For Washington, the calculus appears simple. The Islamic State’s embers still glow across the Syrian desert, and America’s appetite for direct military engagement has long waned. Al-Sharaa, once the leader of Hayat Tahrir al-Sham - an offshoot of Al-Qaeda - commands the tribal networks and battlefield experience that Washington now finds useful. To the Trump administration, he is a man hardened enough to impose order where American soldiers no longer tread.
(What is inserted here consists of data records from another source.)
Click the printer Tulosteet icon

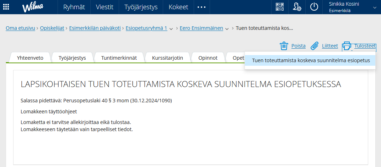click(x=347, y=46)
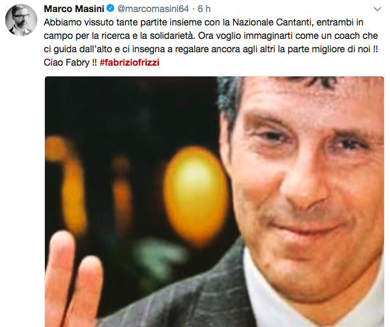Click the Marco Masini display name
Image resolution: width=390 pixels, height=327 pixels.
pos(74,9)
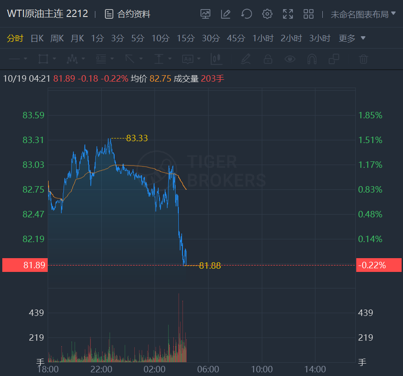The width and height of the screenshot is (403, 376).
Task: Toggle the lock drawings icon
Action: [x=268, y=59]
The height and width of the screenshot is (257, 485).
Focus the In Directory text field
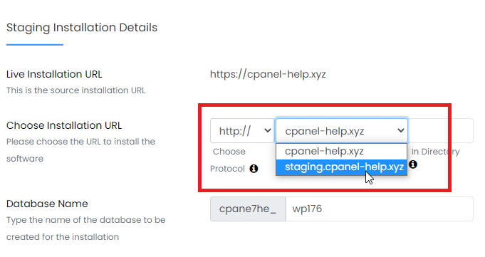click(440, 131)
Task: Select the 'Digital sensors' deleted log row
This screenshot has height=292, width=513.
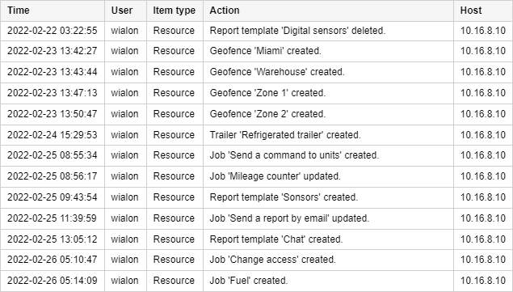Action: point(257,31)
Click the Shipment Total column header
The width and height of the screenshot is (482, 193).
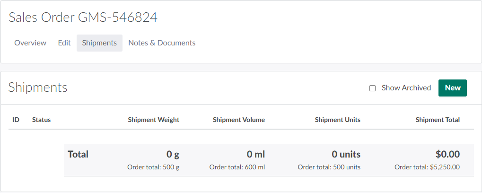[437, 120]
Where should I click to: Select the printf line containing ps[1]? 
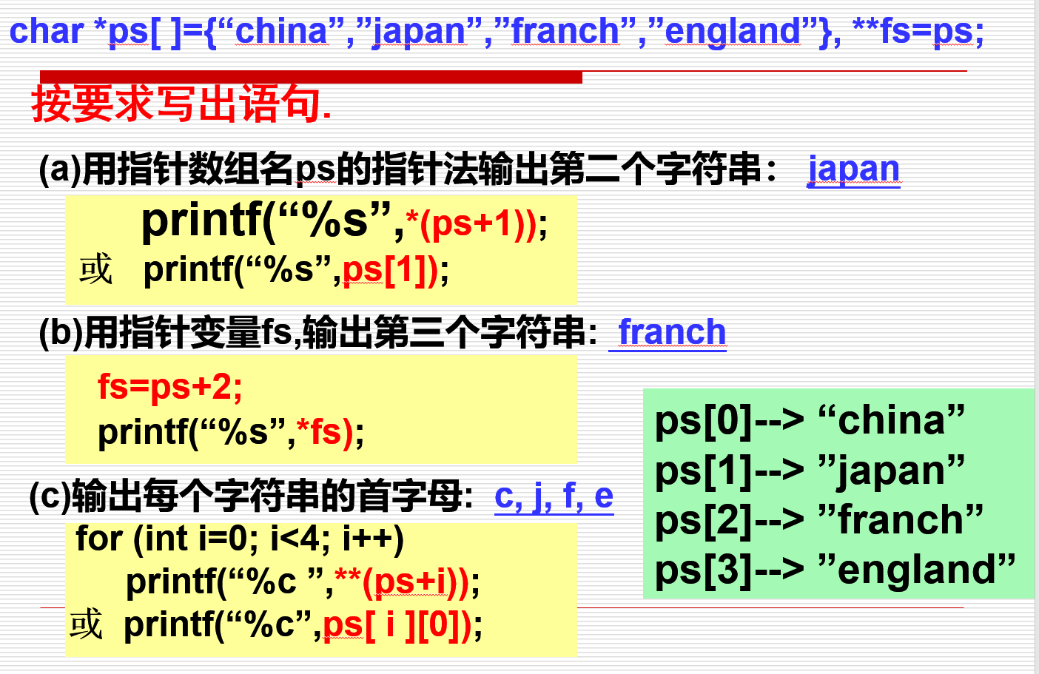[x=296, y=270]
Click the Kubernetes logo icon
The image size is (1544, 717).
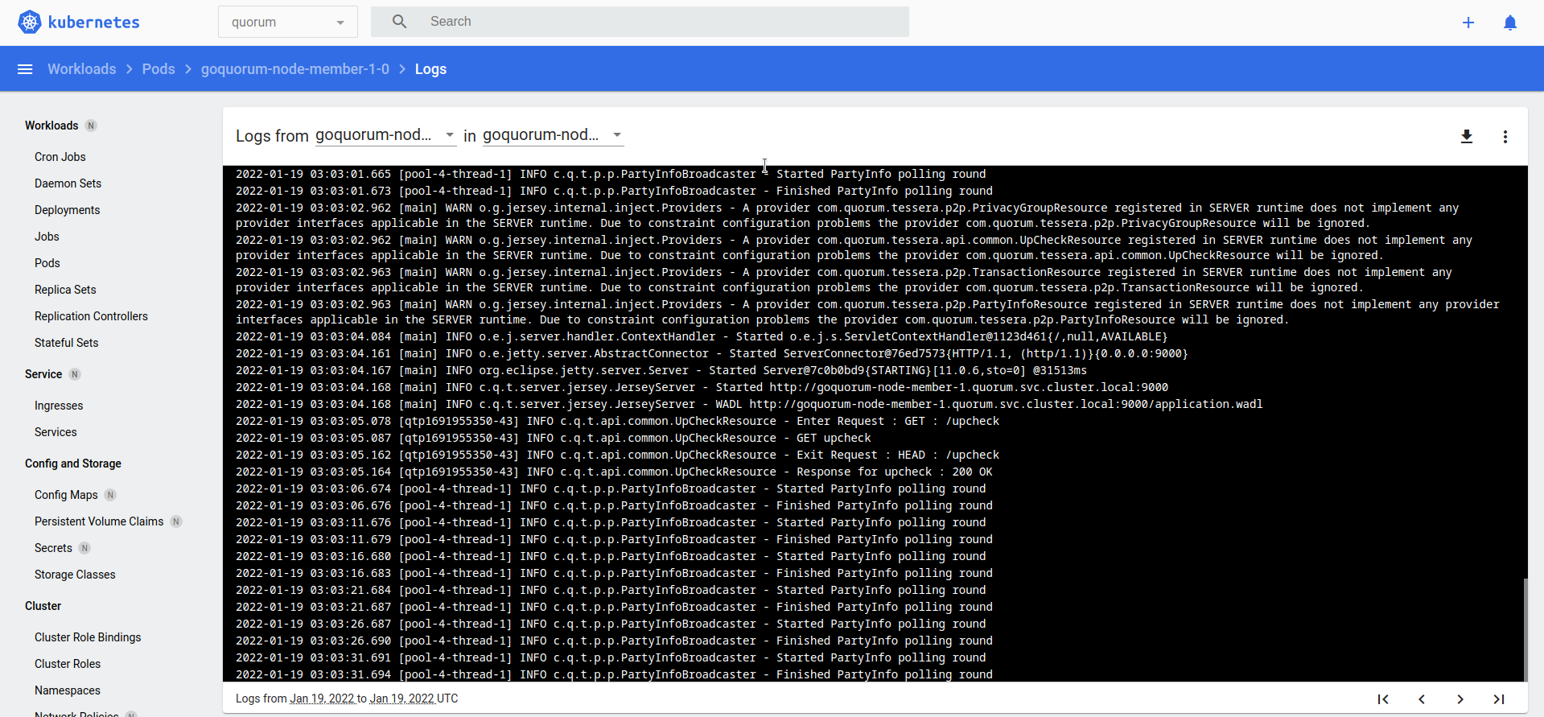pos(30,22)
Syria’s long agony, however, gives this new partnership a darker resonance. Thirteen years after the uprising that began in Daraa in 2011, the Assad dynasty is gone but the wreckage endures in form of a hollowed-out economy, a fractured state and a society scarred by sectarian mistrust. Into this vacuum stepped al-Sharaa, a onetime insurgent who now sells himself as a moderniser intent on rebuilding a shattered country. Despite speaking of a “new era” of reconstruction and reconciliation, violence still flares between Bedouin and Druze militias, and reports of killings of Alawite minorities continue to emerge from Syria.


The United States has walked this path before. In the 1980s, it armed Saddam Hussein to counter Iran, only to confront him later in Kuwait. Two decades ago, Muammar Qaddafi was courted as a partner against terrorism, before NATO warplanes toppled him. In Iraq, insurgents were rebadged as ‘Sons of Iraq’ and paid to police the peace they had once shattered. Will the rehabilitation of al-Sharaa fit this pattern of short-term utility trumping long-term memory?


Al-Sharaa’s transformation from jihadist commander to President owes much to timing. After breaking with Al-Qaeda, his forces emerged as the dominant power in north-western Syria, combining Islamist rhetoric with bureaucratic pragmatism. When the Assad regime collapsed, he was well-placed to seize control. Since then, his government has sought legitimacy through cautious engagement with the West, while still tolerating elements of the old militias.


For the Trump administration, lifting sanctions and restoring diplomatic ties is not so much a reward for reform as a bid for influence. By drawing Damascus away from Tehran and Moscow, Washington hopes to anchor a new balance of power in the Levant. In theory, a ‘normalised’ Syria could act as a buffer against both Iranian expansionism and jihadist resurgence. But that vision rests on an untested assumption that al-Sharaa’s ambitions align with America’s, and that his past will not resurface when interests diverge.


Rehabilitating a former jihadist to stabilise a war-torn state is a gamble steeped in irony. The United States once found in Egypt’s Anwar Sadat a partner who recast the Arab world’s relationship with the West. But where Sadat inherited institutions and a functioning state, al-Sharaa presides over rubble. Reconstruction will demand not just money but legitimacy.


The rapprochement may yield tactical dividends in form of intelligence sharing, coordination against residual Islamic State cells, perhaps even movement toward peace with Israel. But to airily speak of a “new era” in such a fraught landscape is to forget how easily old ghosts can return.


Whether this partnership heralds stability or merely rehearses another cycle of betrayal will depend not on the promises made in the Oval Office, but on whether Syria itself can finally break free from the gravity of its own past.